The screen, incidentally, is 16:9, an aspect ratio designed with Windows 8′s panoramic interface in mind. It lets you see more apps without panning, and is well suited to the feature that allows you to snap a widget-like version of one app on the side of the primary program you’re using. Microsoft thinks Surface buyers will use the tablet mostly in landscape mode; it works in portrait orientation too, although the aspect ratio leaves it looking like a small-but-tall magazine.

NY Times:

Yes, keyboard. You know Apple’s magnetically hinged iPad cover? Microsoft’s Touch Cover is the same idea — same magnet hinge — except that on the inside, there are key shapes, and even a trackpad, formed from slightly raised, fuzzy material. Flip the cover open, flip out the kickstand and boom: you have what amounts to a 1.5-pound PC that sets up anywhere.

This is nothing like those Bluetooth keyboard cases for the iPad. First, the Touch Cover is much, much thinner, 0.13 inches, cardboard thin. Second, it’s not Bluetooth; there’s no setup and no battery hit. The magnet clicks, and keyboard is ready for typing. Third, when you want just a tablet, the keyboard flips around against the back. The Surface automatically disables its keys and displays the on-screen keyboard when it’s time to type.

The Verge:

It does the job of a tablet and the job of a laptop half as well as other devices on the market, and it often makes that job harder, not easier. Instead of being a no-compromise device, it often feels like a more-compromise one.

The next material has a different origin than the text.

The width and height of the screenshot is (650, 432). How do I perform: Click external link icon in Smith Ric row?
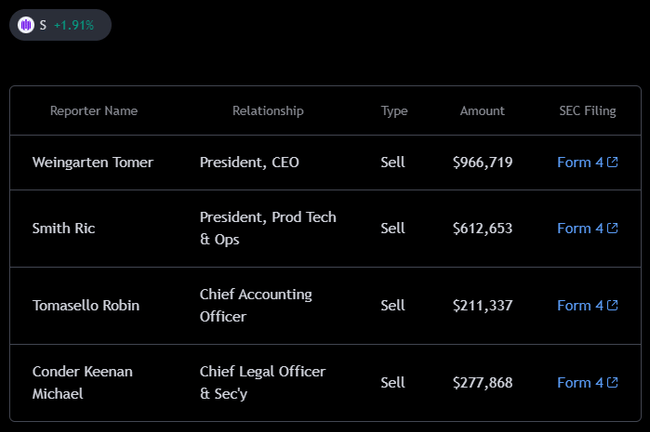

There may be a time in the future when all the bugs have been fixed, the third-party app support has arrived, and some very smart engineers in Redmond have ironed out the physical kinks in this type of product which prevent it from being all that it can be. But that time isn’t right now — and unfortunately for Microsoft, the clock is ticking.

BGR:

Imagine booting up an iPad for the first time, seeing the OS X desktop exactly as it appears on a MacBook, and then finding out you cannot run any OS X software on the device. As odd as that scenario sounds, that is exactly the situation Microsoft is facing with the next-generation Windows OS…

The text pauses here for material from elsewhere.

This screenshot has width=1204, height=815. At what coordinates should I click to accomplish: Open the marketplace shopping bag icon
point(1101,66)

…At 1.5 pounds, the Surface’s weight falls very close to that of Apple’s iPad despite the tablet’s larger display, and Microsoft says that the 10.6-inch display size is perfect for a device that is as much about content creation as it is content consumption.

Gizmodo:

In the end though, this is nothing more than Microsoft’s tablet. And a buggy, at times broken one, at that, whose “ecosystem” feels more like a tundra. There’s no Twitter or Facebook app, and the most popular 3rd party client breaks often. The Kindle app is completely unusable. There’s no image editing software. A People app is supposed to give you all the social media access you’d ever need, but It’s impossible to write on someone’s Facebook wall through the People app, Surface’s social hub; the only workaround is to load Internet Explorer. Blech. Something as simple as loading a video requires a jumbled process of USB importing, dipping in and out of the stripped-down desktop mode, opening a Video app, importing, going back into the Video app, and then playing. What.

PC World:

The Surface RT’s 1.4GHz quad-core Tegra 3 processor and 2GB of system memory handle their workloads without drama. Gesturing through the OS itself is fast and fluid. Ditto browsing in Internet Explorer. Websites load extremely quickly, and when you scroll rapidly down pages, screen redraws have no trouble keeping up…

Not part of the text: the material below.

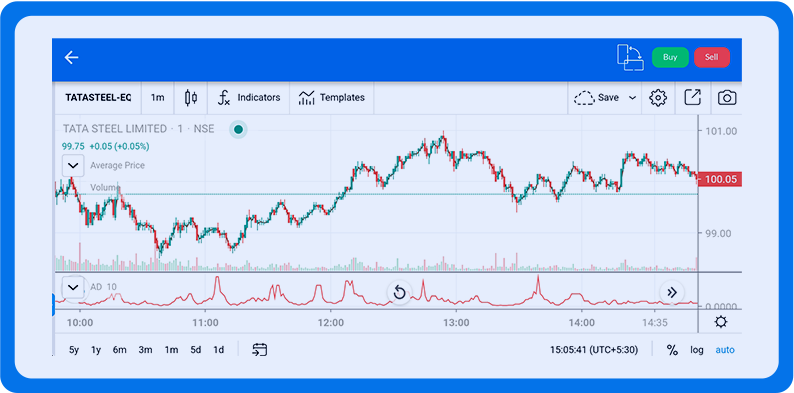Open chart in popup window icon
Image resolution: width=794 pixels, height=393 pixels.
(x=692, y=97)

…Regardless, performance in hard-core applications probably won’t even matter, because the Windows RT desktop is locked down: You will never be able to install Photoshop, traditional PC games, or any other code we typically define as “PC software.”

BuzzFeed:

I’ve been waiting a long time for somebody to produce tablets and phones that are lock, stock and barrel better than what Apple’s been making since the first iPhone. Every year, somebody gets closer. Surface doesn’t get close enough. The thing is, Surface is supposed to be so much more than just Microsoft’s iPad alternative, the Other Tablet. It may very well be one day. It has everything it needs to be that. But today it’s just another tablet. And not one you should buy.